*TASK BRIEF*: Your response needs to be the data below, retyped exactly.

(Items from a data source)
_ _ _ _ _ _ _

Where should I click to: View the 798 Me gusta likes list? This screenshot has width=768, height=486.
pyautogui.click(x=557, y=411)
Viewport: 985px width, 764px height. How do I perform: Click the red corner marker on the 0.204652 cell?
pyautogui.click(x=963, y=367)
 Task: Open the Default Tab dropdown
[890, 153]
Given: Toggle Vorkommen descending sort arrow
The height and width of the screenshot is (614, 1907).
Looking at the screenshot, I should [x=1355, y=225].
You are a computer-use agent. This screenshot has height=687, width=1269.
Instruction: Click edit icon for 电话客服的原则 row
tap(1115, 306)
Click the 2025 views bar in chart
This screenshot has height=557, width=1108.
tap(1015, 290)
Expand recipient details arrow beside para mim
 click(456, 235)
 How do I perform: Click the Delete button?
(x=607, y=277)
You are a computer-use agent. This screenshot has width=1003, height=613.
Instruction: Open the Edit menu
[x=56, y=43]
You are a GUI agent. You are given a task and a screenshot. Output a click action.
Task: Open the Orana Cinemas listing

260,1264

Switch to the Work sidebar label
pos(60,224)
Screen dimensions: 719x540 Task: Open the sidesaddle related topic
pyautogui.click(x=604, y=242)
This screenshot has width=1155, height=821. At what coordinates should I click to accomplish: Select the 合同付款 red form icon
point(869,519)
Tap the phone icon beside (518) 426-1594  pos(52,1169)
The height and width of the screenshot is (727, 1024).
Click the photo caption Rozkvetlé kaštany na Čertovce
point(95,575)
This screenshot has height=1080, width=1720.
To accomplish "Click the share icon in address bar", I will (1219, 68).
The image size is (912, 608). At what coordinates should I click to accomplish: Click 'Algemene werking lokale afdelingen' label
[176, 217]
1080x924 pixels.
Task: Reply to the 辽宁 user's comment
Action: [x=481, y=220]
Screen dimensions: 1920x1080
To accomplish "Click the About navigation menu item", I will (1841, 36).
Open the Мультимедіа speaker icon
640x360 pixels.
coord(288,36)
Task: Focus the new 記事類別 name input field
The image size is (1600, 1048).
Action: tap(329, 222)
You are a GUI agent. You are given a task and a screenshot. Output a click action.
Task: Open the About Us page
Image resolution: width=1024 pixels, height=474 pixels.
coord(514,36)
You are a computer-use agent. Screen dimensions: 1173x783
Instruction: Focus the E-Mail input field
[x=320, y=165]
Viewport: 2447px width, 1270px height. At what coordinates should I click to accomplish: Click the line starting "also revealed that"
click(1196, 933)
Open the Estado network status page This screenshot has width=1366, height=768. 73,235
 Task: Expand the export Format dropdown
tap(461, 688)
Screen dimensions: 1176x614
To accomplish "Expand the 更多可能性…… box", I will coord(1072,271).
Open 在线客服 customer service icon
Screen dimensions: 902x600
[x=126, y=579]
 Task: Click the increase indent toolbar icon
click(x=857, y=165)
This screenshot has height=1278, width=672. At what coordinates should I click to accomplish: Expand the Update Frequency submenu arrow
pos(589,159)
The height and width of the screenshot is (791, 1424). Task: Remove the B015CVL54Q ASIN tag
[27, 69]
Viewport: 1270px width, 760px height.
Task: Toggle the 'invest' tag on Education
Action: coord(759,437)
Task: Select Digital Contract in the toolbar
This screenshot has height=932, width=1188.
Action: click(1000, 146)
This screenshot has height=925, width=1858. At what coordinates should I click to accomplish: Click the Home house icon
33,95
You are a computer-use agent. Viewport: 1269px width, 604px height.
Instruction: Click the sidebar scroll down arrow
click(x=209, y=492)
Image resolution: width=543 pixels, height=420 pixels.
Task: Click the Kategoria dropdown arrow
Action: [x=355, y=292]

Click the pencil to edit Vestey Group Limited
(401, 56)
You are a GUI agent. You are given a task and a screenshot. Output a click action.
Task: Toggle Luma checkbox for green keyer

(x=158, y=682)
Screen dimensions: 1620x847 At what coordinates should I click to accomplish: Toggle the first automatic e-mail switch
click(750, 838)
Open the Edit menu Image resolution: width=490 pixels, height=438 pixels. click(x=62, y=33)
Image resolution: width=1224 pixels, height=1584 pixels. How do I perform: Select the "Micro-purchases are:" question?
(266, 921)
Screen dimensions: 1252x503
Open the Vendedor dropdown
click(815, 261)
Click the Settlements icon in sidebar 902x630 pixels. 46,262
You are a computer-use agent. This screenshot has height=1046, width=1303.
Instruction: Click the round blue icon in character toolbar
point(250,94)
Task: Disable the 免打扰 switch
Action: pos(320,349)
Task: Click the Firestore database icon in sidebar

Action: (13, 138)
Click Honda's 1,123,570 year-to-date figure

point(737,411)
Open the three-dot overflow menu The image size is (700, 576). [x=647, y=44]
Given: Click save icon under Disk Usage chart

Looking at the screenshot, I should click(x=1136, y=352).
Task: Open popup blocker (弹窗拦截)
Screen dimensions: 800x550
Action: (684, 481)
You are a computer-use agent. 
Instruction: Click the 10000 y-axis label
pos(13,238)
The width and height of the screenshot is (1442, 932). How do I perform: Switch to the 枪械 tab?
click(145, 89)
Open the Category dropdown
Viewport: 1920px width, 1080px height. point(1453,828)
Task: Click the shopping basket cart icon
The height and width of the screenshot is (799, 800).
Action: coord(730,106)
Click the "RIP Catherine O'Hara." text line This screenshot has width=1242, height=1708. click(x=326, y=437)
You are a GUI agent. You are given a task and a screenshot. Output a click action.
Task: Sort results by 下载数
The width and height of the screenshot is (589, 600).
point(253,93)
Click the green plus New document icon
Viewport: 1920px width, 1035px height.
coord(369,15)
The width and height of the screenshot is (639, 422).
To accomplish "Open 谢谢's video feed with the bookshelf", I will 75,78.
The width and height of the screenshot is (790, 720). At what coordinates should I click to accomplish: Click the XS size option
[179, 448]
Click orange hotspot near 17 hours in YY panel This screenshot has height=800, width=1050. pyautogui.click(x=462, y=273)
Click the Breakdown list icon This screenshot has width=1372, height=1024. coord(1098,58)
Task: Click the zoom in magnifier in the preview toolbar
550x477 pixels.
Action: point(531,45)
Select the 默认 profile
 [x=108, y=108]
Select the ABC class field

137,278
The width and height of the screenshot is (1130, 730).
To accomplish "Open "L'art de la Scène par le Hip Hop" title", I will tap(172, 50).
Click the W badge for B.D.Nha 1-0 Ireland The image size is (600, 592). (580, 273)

_ _ _ _ _ _ _

*EXPECTED ANSWER*:
Where should I click to: View the 798 Me gusta likes list? This screenshot has width=768, height=486.
pyautogui.click(x=557, y=411)
Viewport: 985px width, 764px height. How do I perform: Click the red corner marker on the 0.204652 cell?
pyautogui.click(x=963, y=367)
 Task: Open the Default Tab dropdown
[890, 153]
Given: Toggle Vorkommen descending sort arrow
The height and width of the screenshot is (614, 1907).
Looking at the screenshot, I should [x=1355, y=225].
You are a computer-use agent. This screenshot has height=687, width=1269.
Instruction: Click edit icon for 电话客服的原则 row
tap(1115, 306)
Click the 2025 views bar in chart
This screenshot has height=557, width=1108.
tap(1015, 290)
Expand recipient details arrow beside para mim
 click(456, 235)
 How do I perform: Click the Delete button?
(x=607, y=277)
You are a computer-use agent. This screenshot has width=1003, height=613.
Instruction: Open the Edit menu
[x=56, y=43]
You are a GUI agent. You are given a task and a screenshot. Output a click action.
Task: Open the Orana Cinemas listing

260,1264

Switch to the Work sidebar label
pos(60,224)
Screen dimensions: 719x540 Task: Open the sidesaddle related topic
pyautogui.click(x=604, y=242)
This screenshot has width=1155, height=821. At what coordinates should I click to accomplish: Select the 合同付款 red form icon
point(869,519)
Tap the phone icon beside (518) 426-1594  pos(52,1169)
The height and width of the screenshot is (727, 1024).
Click the photo caption Rozkvetlé kaštany na Čertovce
point(95,575)
This screenshot has height=1080, width=1720.
To accomplish "Click the share icon in address bar", I will (1219, 68).
The image size is (912, 608). At what coordinates should I click to accomplish: Click 'Algemene werking lokale afdelingen' label
[176, 217]
1080x924 pixels.
Task: Reply to the 辽宁 user's comment
Action: [x=481, y=220]
Screen dimensions: 1920x1080
To accomplish "Click the About navigation menu item", I will (1841, 36).
Open the Мультимедіа speaker icon
640x360 pixels.
coord(288,36)
Task: Focus the new 記事類別 name input field
The image size is (1600, 1048).
Action: tap(329, 222)
You are a GUI agent. You are given a task and a screenshot. Output a click action.
Task: Open the About Us page
Image resolution: width=1024 pixels, height=474 pixels.
coord(514,36)
You are a computer-use agent. Screen dimensions: 1173x783
Instruction: Focus the E-Mail input field
[x=320, y=165]
Viewport: 2447px width, 1270px height. At what coordinates should I click to accomplish: Click the line starting "also revealed that"
click(1196, 933)
Open the Estado network status page This screenshot has width=1366, height=768. 73,235
 Task: Expand the export Format dropdown
tap(461, 688)
Screen dimensions: 1176x614
To accomplish "Expand the 更多可能性…… box", I will coord(1072,271).
Open 在线客服 customer service icon
Screen dimensions: 902x600
[x=126, y=579]
 Task: Click the increase indent toolbar icon
click(x=857, y=165)
This screenshot has height=1278, width=672. At what coordinates should I click to accomplish: Expand the Update Frequency submenu arrow
pos(589,159)
The height and width of the screenshot is (791, 1424). Task: Remove the B015CVL54Q ASIN tag
[27, 69]
Viewport: 1270px width, 760px height.
Task: Toggle the 'invest' tag on Education
Action: coord(759,437)
Task: Select Digital Contract in the toolbar
This screenshot has height=932, width=1188.
Action: click(1000, 146)
This screenshot has height=925, width=1858. At what coordinates should I click to accomplish: Click the Home house icon
33,95
You are a computer-use agent. Viewport: 1269px width, 604px height.
Instruction: Click the sidebar scroll down arrow
click(x=209, y=492)
Image resolution: width=543 pixels, height=420 pixels.
Task: Click the Kategoria dropdown arrow
Action: [x=355, y=292]

Click the pencil to edit Vestey Group Limited
(401, 56)
You are a GUI agent. You are given a task and a screenshot. Output a click action.
Task: Toggle Luma checkbox for green keyer

(x=158, y=682)
Screen dimensions: 1620x847 At what coordinates should I click to accomplish: Toggle the first automatic e-mail switch
click(750, 838)
Open the Edit menu Image resolution: width=490 pixels, height=438 pixels. click(x=62, y=33)
Image resolution: width=1224 pixels, height=1584 pixels. How do I perform: Select the "Micro-purchases are:" question?
(266, 921)
Screen dimensions: 1252x503
Open the Vendedor dropdown
click(815, 261)
Click the Settlements icon in sidebar 902x630 pixels. 46,262
You are a computer-use agent. This screenshot has height=1046, width=1303.
Instruction: Click the round blue icon in character toolbar
point(250,94)
Task: Disable the 免打扰 switch
Action: pos(320,349)
Task: Click the Firestore database icon in sidebar

Action: (13, 138)
Click Honda's 1,123,570 year-to-date figure

point(737,411)
Open the three-dot overflow menu The image size is (700, 576). [x=647, y=44]
Given: Click save icon under Disk Usage chart

Looking at the screenshot, I should click(x=1136, y=352).
Task: Open popup blocker (弹窗拦截)
Screen dimensions: 800x550
Action: (684, 481)
You are a computer-use agent. 
Instruction: Click the 10000 y-axis label
pos(13,238)
The width and height of the screenshot is (1442, 932). How do I perform: Switch to the 枪械 tab?
click(145, 89)
Open the Category dropdown
Viewport: 1920px width, 1080px height. point(1453,828)
Task: Click the shopping basket cart icon
The height and width of the screenshot is (799, 800).
Action: coord(730,106)
Click the "RIP Catherine O'Hara." text line This screenshot has width=1242, height=1708. click(x=326, y=437)
You are a GUI agent. You are given a task and a screenshot. Output a click action.
Task: Sort results by 下载数
The width and height of the screenshot is (589, 600).
point(253,93)
Click the green plus New document icon
Viewport: 1920px width, 1035px height.
coord(369,15)
The width and height of the screenshot is (639, 422).
To accomplish "Open 谢谢's video feed with the bookshelf", I will 75,78.
The width and height of the screenshot is (790, 720). At what coordinates should I click to accomplish: Click the XS size option
[179, 448]
Click orange hotspot near 17 hours in YY panel This screenshot has height=800, width=1050. pyautogui.click(x=462, y=273)
Click the Breakdown list icon This screenshot has width=1372, height=1024. coord(1098,58)
Task: Click the zoom in magnifier in the preview toolbar
550x477 pixels.
Action: point(531,45)
Select the 默认 profile
 [x=108, y=108]
Select the ABC class field

137,278
The width and height of the screenshot is (1130, 730).
To accomplish "Open "L'art de la Scène par le Hip Hop" title", I will tap(172, 50).
Click the W badge for B.D.Nha 1-0 Ireland The image size is (600, 592). (580, 273)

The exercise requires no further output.